Question: It’s the community group that wants to have a height cap on the tower on East 58th Street.

Mayor: Okay. Again, I’m going to be careful because I’m not sure we are speaking the same language. There is one group that put forward a plan for a 120 foot limit – I don’t know if that’s that or something else. And that was addressed at Dan Garodnick’s town hall meeting.

Yep.

Question: They have come back now with a new application. It doesn’t cap the building’s height but it would subject it to new design regulations that would effectively limit the size. Is that something that sounds more palpable to you? Would you be willing to support that kind of a thing?

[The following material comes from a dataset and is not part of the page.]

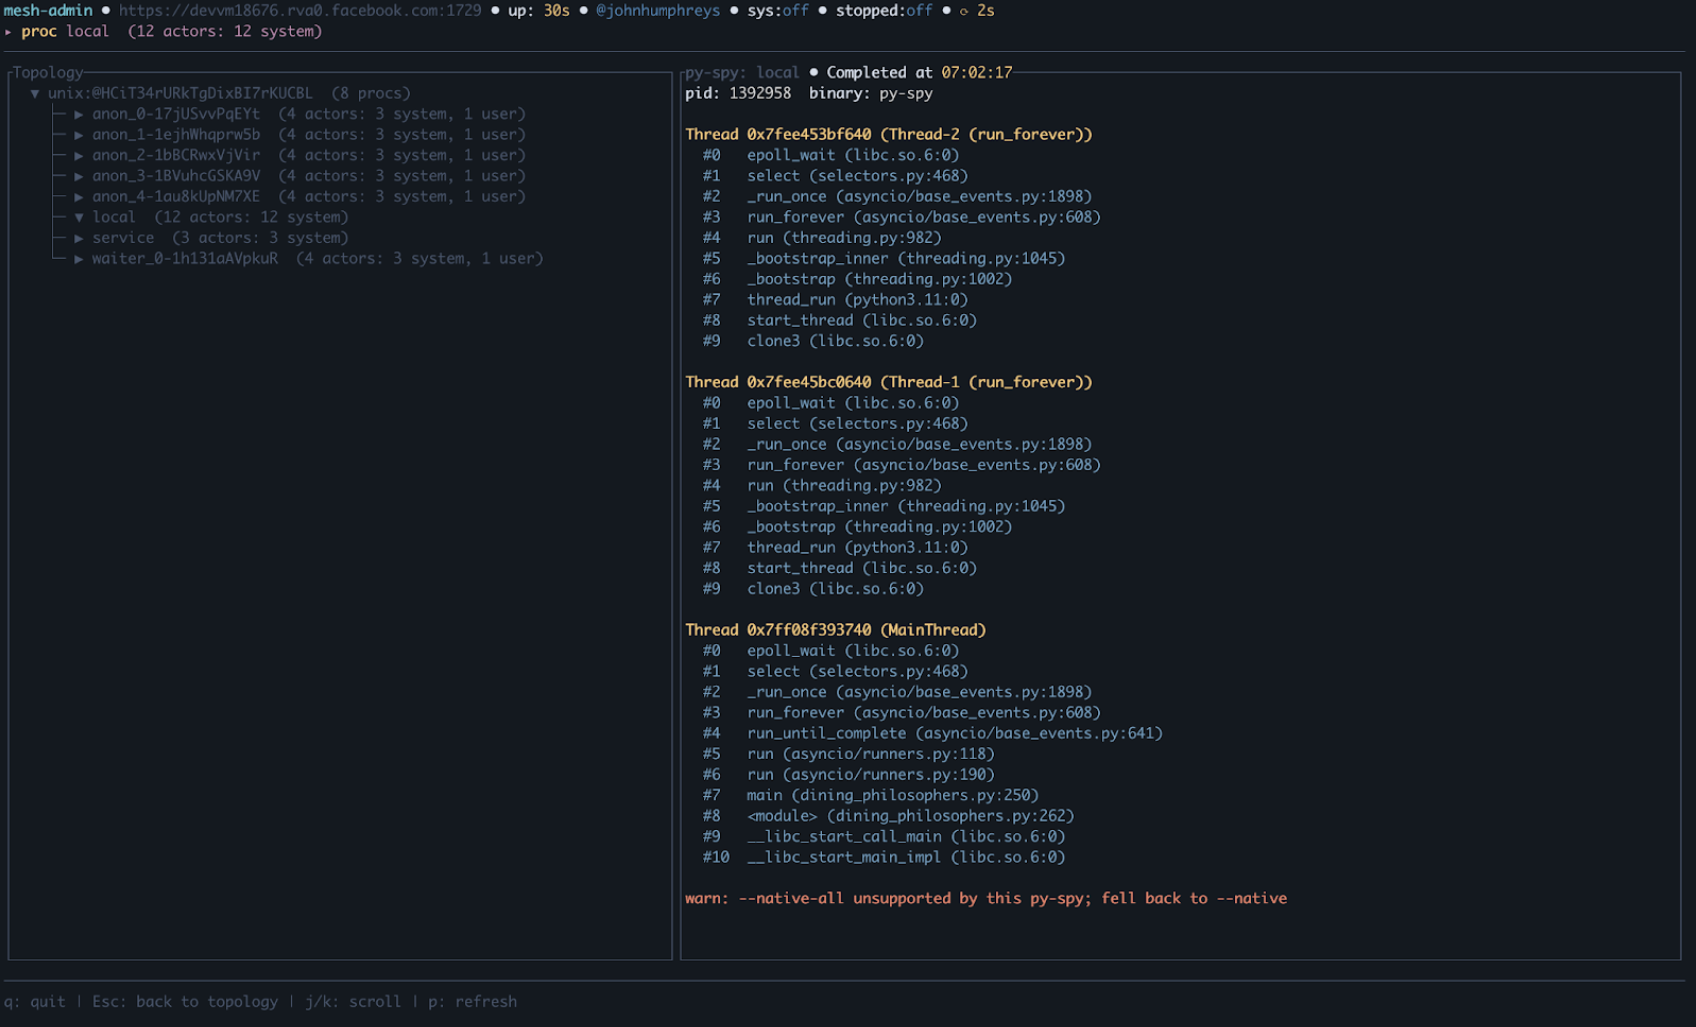Click the auto-refresh cycle icon beside 2s
This screenshot has height=1027, width=1696.
[962, 11]
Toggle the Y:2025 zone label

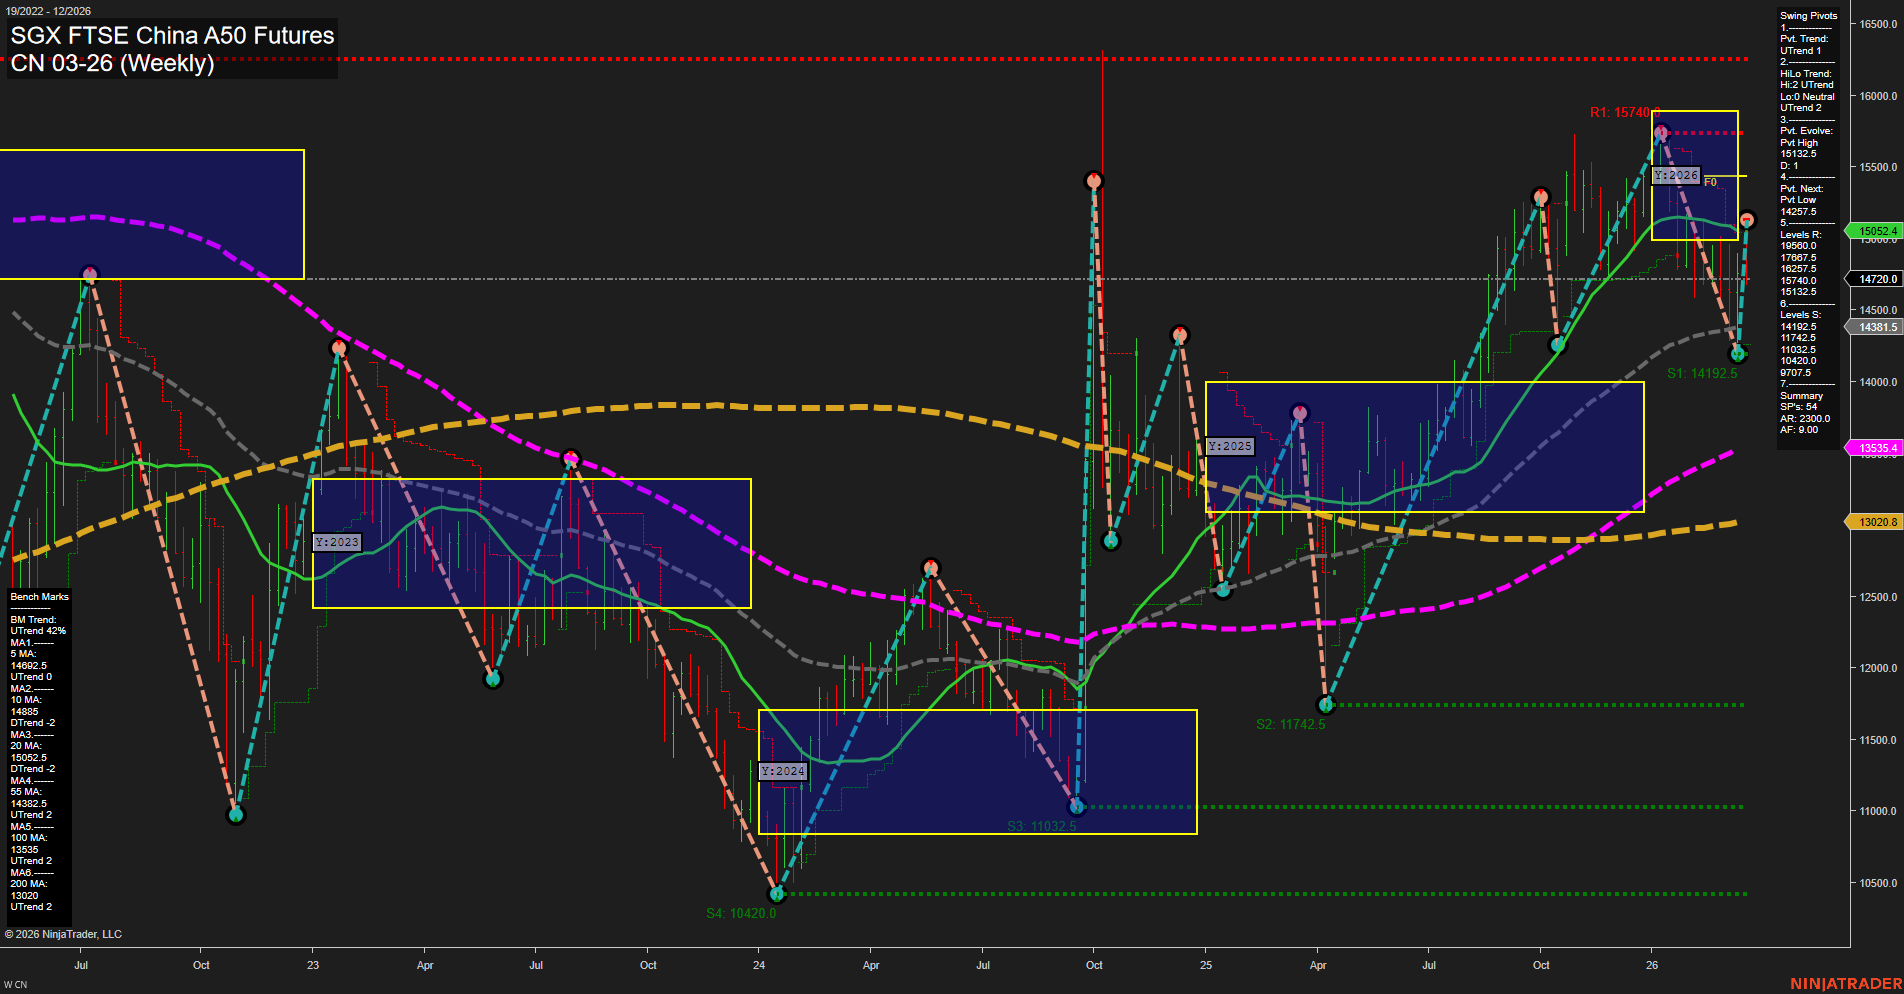click(x=1231, y=446)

Mayor: I haven’t seen it. I mean we will – I think the group is coming forward in good faith looking for legitimate ways to address a challenge. I didn’t think their original plan made sense but we will look at the new plan if there is one. I’m happy to look at it.

Question: There’s something that I think that’s been done pretty –

Mayor:  You can have that conversation with the Deputy Mayor.

Question: Mayor, Dick Dadey, the former Executive Director of Citizens Union, turned himself into police today and has been charged with criminal possession of a controlled substance. I just wanted to get your reaction.

Mayor: It’s very sad. I’ve known Dick Dadey for a long time. I think he has done tremendously good work for the people of this city. I’m very sorry he is going through this but, you know, this gets back to what we have been talking about these last years. Substance abuse challenges afflict so many New Yorkers including folks you might not assume are facing a challenge. The same with mental health challenges. Our job is to embrace people in need and help them get the help they need. So he is a really good guy, and you know, I hope he gets the help he needs and we will support him in every way.

Last call.

Question: Mr. Mayor, are you losing weight?

Mayor: I love that question.

[Laughter]

Question: I mean, are you on a special, like, campaign diet or anything?

Mayor: Can you ask the question again?

[Laughter]

Mayor: Rich, thank you for raising this vital question with importance to people of New York City. I think I’m pretty similar to what I have been. I’m trying. I’m certainly trying to lose weight. I don’t think I’ve gotten that far but I’m trying.

Question: You look skinnier.

Mayor: I like that. Thank you. This has been a great gathering. Thank you.